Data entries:
——————————

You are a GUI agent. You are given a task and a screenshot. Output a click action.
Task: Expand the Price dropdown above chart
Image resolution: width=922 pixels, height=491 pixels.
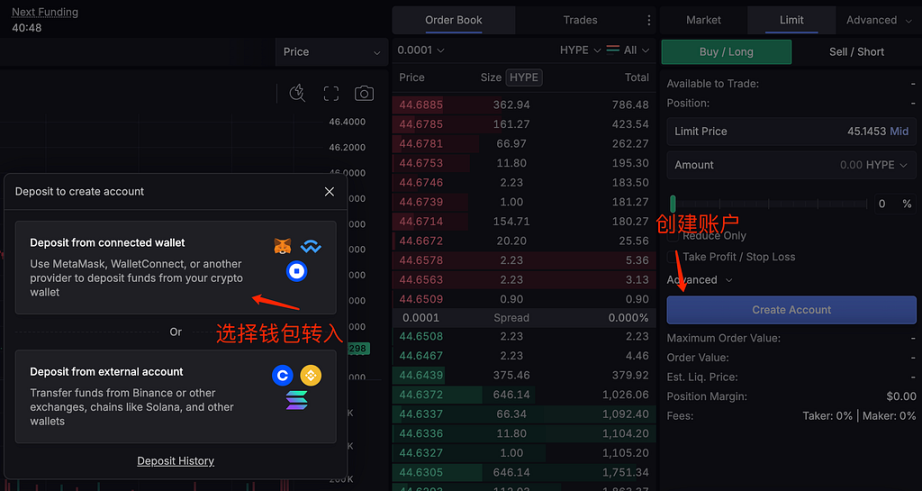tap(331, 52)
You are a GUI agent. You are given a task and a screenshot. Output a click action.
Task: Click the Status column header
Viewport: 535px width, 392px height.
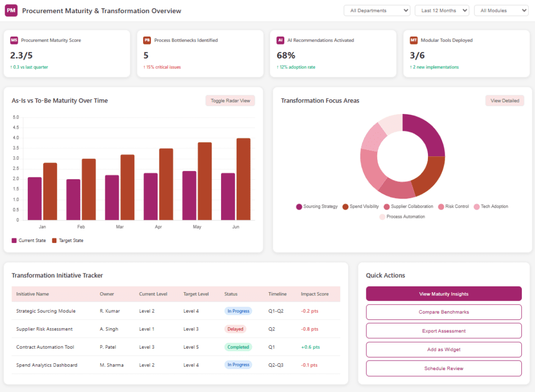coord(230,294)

——————————

● **Activity**
Copy exactly, please, every line from the one holding "Image resolution: width=922" through the last line of the data, both ends included, and no pictures.

● **Exercise output**
Image resolution: width=922 pixels, height=491 pixels.
tap(331, 52)
You are a GUI agent. You are given a task and a screenshot. Output a click action.
Task: Click the Status column header
Viewport: 535px width, 392px height.
coord(230,294)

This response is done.